Trina Solar today became the second major Chinese module supplier to lift its gross-margin guidance for the first quarter on higher average selling prices, even as it lowered its overall shipment guidance.
Following rival Yingli, which earlier in the day warned investors that its first-quarter shipments would come in lower than expected, Trina shrank its shipment guidance, from 670MW-700MW to 540MW-570MW.
Trina blamed uncertainty in the EU pending an agreement on a new minimum import price, a situation it believes will turn around as soon the EU’s new rules have been finalized.
In its own market update, Yingli fingered soft demand in China tied to market seasonality and a delayed delivery schedule for a large project in Algeria.
However, both companies - the world's number one and two module suppliers - maintained their full-year shipment guidance, with Trina anticipating delivering 3.6GW-3.8GW in 2014, and Yingli anticipating 4GW-4.2GW.

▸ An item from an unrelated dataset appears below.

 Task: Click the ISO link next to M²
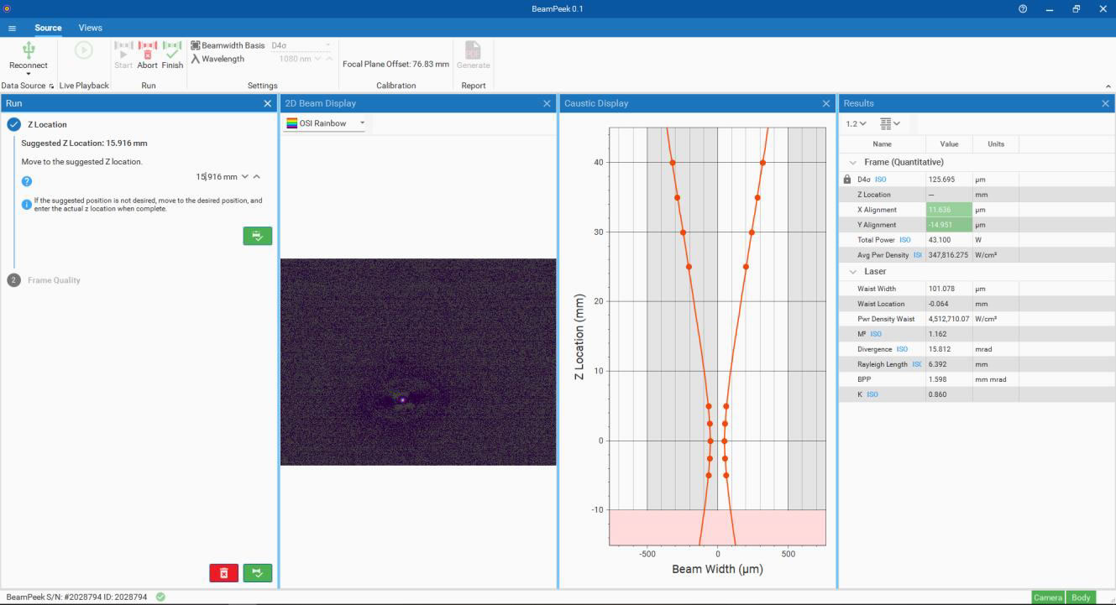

Of that figure, Trina expects 400MW-500MW to go into its own downstream projects, with those deliveries expected to skew towards the latter half of the year.
Yet even as it dimmed its shipment guidance, Trina raised its gross-margin guidance to 18-20% in the first quarter, up from the “mid-teens”prediction it previously offered.
By contrast, the slightly-larger Yingli now expects a gross margin of 15.5-16.5% in the first quarter.
Trina's better-than-expected margin performance is due to higher average selling prices and the recent sale of the company's first utility-scale PV project in China.
The 50MW project, sold to Hudian Fuxin Energy Corp., fetched Trina a gross margin in the "high teens".
“We remain confident that ongoing market demand for our products ist rong, and that we will be able to maintain our expected level of growth in 2014 as planned,” says Trina chief executive Jifan Gao.